For nearly two decades Gilles and Calypso were a fixture in Leucadia. Gilles was there all the time, engaging with his customers and creating the full Calypso experience. “I threw a party for hundreds of people every night for 20 years,” says Gilles. “I brought the funk to Leucadia.”
In 2009 there was a fire and Calypso burned down. After a bit of hardship, Gilles eventually rebuilt Calypso and reopened in 2011. But it wasn’t the same. “The soul of Calypso burned down with the fire.” He closed his doors for good on New Years Eve, 2013.
It was when Gilles was on a vacation in Baja California that he saw a vacant space near the famous surf spot, K38 that would eventually become Baja Calypso. Gilles had to build out nearly everything in the space – the kitchen, the outside palapa area, and the bar. He opened up Baja Calypso in April 2014. Remnants of the old Leucadia Calypso are around. Some décor followed – the Moroccan lantern and colorful, funky artwork. Faded articles hang on the wall about how Gilles had “brought the Funk to Leucadia” with the old Calypso. Like a version of its former self, Baja Calypso is another vivid and funky space in a small surf community. But this time, Calypso finds itself south of the border with epic views of the ocean and a lot of Baja soul. Which brings us back to Quino and his music.

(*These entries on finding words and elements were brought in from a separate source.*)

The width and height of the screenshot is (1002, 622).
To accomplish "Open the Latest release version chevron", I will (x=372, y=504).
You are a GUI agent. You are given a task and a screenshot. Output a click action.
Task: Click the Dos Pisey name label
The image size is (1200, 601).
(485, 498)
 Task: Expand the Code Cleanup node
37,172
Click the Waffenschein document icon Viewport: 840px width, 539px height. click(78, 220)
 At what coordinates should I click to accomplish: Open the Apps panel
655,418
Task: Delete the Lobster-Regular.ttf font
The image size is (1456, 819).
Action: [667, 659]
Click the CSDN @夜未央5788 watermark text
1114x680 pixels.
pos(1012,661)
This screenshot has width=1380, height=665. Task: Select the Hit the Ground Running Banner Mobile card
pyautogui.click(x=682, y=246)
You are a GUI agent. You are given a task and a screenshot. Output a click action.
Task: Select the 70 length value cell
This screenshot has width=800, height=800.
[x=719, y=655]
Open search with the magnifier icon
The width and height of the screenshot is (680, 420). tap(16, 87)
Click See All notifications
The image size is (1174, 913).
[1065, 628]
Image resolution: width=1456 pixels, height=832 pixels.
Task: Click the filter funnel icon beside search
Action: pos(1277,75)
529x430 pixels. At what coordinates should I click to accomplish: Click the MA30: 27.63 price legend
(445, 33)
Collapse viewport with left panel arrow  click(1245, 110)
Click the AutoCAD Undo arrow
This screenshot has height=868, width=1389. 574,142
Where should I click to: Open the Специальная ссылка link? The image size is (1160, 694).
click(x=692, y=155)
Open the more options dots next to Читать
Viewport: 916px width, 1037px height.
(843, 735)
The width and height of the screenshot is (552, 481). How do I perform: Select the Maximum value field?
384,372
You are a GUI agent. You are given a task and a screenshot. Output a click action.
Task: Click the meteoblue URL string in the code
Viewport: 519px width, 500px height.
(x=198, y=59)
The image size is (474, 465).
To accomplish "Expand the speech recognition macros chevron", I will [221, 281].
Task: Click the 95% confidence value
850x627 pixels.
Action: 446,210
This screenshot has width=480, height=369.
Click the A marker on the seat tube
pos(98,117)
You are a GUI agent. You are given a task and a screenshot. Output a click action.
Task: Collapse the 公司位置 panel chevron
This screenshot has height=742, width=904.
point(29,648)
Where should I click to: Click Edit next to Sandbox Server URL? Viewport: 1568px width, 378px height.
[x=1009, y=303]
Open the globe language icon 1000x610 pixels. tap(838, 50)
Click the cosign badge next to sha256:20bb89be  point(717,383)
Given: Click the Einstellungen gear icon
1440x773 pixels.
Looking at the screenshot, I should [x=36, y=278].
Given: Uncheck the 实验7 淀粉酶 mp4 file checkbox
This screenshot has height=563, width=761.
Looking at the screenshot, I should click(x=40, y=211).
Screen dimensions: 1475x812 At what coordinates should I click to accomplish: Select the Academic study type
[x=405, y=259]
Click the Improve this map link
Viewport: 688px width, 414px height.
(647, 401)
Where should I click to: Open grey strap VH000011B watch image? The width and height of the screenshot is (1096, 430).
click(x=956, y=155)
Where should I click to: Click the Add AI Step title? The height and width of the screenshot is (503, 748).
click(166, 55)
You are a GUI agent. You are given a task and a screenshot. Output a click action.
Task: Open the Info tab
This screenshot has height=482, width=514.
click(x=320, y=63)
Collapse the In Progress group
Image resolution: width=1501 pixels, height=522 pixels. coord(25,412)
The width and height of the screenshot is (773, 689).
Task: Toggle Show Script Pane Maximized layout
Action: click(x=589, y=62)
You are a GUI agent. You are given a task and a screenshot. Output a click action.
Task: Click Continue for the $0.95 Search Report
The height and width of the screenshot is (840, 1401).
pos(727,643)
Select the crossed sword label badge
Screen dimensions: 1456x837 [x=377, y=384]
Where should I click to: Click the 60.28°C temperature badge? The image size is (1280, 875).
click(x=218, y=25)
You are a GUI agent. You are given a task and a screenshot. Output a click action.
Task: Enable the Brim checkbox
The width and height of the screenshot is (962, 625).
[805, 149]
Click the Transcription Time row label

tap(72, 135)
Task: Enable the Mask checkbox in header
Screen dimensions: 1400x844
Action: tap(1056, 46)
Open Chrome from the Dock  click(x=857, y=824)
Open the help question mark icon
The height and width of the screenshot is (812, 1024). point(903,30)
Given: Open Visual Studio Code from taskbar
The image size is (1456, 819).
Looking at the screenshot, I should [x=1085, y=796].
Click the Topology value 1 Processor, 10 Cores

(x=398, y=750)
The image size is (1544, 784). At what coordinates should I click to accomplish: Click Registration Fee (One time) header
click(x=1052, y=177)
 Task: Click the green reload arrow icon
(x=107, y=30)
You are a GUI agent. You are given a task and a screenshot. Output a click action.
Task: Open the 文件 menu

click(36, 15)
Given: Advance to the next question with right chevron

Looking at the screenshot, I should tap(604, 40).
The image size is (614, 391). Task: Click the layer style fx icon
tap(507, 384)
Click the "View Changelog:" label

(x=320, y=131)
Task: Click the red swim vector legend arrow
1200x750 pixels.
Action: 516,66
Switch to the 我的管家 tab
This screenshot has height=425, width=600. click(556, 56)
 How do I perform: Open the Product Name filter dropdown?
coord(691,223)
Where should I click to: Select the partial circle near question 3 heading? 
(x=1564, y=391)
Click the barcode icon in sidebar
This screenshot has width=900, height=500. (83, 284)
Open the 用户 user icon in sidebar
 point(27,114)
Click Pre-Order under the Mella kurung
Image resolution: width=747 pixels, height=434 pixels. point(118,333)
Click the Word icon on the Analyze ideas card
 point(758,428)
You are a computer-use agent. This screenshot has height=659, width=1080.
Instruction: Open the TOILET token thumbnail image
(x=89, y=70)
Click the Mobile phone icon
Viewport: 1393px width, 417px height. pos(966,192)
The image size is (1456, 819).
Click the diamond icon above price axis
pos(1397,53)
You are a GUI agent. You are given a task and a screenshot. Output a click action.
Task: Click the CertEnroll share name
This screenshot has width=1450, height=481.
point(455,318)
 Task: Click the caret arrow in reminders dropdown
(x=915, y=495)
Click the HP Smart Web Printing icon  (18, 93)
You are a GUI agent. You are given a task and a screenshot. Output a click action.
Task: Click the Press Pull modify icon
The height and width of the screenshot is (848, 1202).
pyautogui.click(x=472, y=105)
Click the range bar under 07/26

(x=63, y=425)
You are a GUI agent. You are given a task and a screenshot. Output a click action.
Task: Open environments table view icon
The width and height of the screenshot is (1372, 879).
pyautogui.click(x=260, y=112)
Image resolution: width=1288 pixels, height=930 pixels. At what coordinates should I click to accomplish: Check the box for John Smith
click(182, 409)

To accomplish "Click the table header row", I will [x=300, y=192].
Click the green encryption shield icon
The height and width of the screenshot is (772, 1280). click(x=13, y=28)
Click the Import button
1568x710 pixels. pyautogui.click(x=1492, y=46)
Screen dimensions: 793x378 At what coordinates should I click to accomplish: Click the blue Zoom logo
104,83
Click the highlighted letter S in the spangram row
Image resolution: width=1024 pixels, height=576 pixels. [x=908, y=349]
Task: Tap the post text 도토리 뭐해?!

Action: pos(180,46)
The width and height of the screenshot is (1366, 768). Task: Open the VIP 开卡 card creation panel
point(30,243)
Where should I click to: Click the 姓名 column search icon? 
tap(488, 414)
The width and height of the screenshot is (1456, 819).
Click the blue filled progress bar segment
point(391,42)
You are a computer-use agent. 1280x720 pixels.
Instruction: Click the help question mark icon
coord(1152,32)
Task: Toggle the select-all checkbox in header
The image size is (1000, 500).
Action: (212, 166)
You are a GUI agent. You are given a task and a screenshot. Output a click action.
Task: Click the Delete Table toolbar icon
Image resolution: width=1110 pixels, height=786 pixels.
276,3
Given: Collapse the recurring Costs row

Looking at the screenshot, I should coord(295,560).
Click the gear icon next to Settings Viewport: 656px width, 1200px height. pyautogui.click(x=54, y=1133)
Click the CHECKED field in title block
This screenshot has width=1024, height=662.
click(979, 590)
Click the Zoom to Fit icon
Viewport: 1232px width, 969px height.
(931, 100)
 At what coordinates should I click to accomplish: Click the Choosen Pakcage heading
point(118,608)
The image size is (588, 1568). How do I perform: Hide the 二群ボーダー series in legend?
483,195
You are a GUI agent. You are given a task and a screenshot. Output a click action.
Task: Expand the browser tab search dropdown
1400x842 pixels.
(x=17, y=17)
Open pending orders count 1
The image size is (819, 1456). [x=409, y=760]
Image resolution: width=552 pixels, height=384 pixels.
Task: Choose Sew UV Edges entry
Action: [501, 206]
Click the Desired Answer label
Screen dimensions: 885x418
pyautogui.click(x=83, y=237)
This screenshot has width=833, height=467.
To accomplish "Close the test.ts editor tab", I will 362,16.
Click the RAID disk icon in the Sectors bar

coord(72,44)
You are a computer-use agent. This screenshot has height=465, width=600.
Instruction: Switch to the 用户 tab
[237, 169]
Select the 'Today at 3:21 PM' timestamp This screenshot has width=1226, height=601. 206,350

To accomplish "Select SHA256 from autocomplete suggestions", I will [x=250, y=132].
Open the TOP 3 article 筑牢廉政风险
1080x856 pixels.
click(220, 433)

On a Sunday afternoon a few months after Gilles opened Baja Calypso, a man showed up at the restaurant with a guitar and started playing music out on the back patio. “I was upstairs taking a nap with my wife and kids and I thought – who is this guy waking me up?” says Gilles.
The man with the guitar was Quino. He was living in Ensenada and at the time had taken a whole year off of work. “Everything was on a backspin.” Big Mountain was supposed to have come out with an album the year before, but had been behind schedule. He needed work. “So I googled live music in Rosarito and Calypso popped up. So I hopped on the bus with my guitar.”
“I was lucky enough that he did it here” says Gilles. “People recognize him. He’s a legend.” Gilles and Quino immediately worked out a deal for Quino to play live music at Calypso on a regular basis.
“It was a match made in heaven. Just look at this place,” says Quino gesturing toward the views of the ocean. “Who would want to play anywhere else?”
The space at Baja Calypso is truly unique. The indoor area is still very open to the outdoors with open doors and windows that look out onto the Pacific. The décor inside is colorful and comfortable with funky paintings of musicians, wooden surfboards as decoration and Moroccan lanterns hanging from the ceilings. Out the back door, the restaurant opens up to a huge patio area. Succulents lead down to a giant palapa with another bar area, pool table, couches, tables and chairs and a bar with seats looking right out onto the expansive ocean and the famous waves of K38.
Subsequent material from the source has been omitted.